Reader Ken wrote to us to describe a scene of animal barbarism that arrived on his rear doorstep last weekend. Although Bernalwood does not condone avian-on-avian violence, we share this tale as a public service to our local pigeons and sparrows.
We have two Cooper’s Hawks that visit our yard frequently to dine on the wild birds we feed. Every few days the bluejays, sparrows, and finches explode into a flurried panic as one of their buddies gets snatched up in mid-flight and taken to a high up branch to satisfy one of the hawks’ protein fixes. Often the hawks will sit on the rail of our deck, sunning themselves while plotting their next attack. They are beautiful and amazing. But every time I try to photograph one, their superior rod and cone count triggers a flight response. I have only a couple of images so far.

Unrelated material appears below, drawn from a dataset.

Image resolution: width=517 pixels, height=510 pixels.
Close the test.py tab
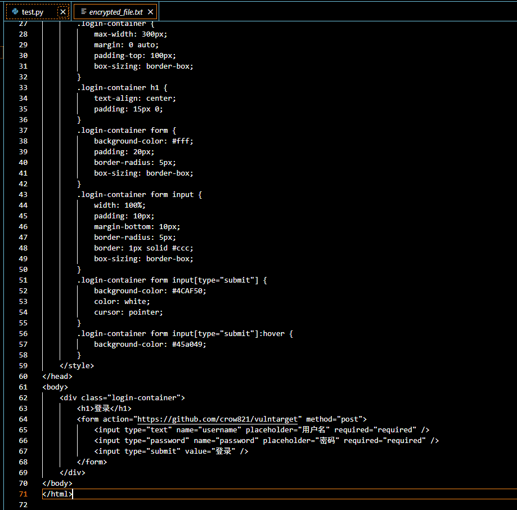tap(63, 12)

Pigeons are the unwanted side effect of feeding the other birds, which include many unusual migrating species. Yesterday the progeny of the pair of hawks — an adolescent at best — came swooping into the yard and slammed into a pigeon which was walking around under the feeders, playing the best “sitting duck” role of his short life. Sitting on top of the still-alive pigeon, the hawk dug in, tearing at him, feathers flying everywhere and blood, lots and lots of blood. We had a front row seat, with the carnage taking place about 6 feet from our desks on the other side of a window. At one point the hawk was bothered by a flapping wingm so he just ripped it off. I actually started feeling compassion for the pigeon, wishing the hawk would have just snapped him in two, putting him to death quickly. He spent about an hour pulling apart the pigeon and scattering his remains all over our stone patio, fence, and planter boxes. I’m about to begin my Sunday with a hose and shovel, cleaning up after Mother Nature.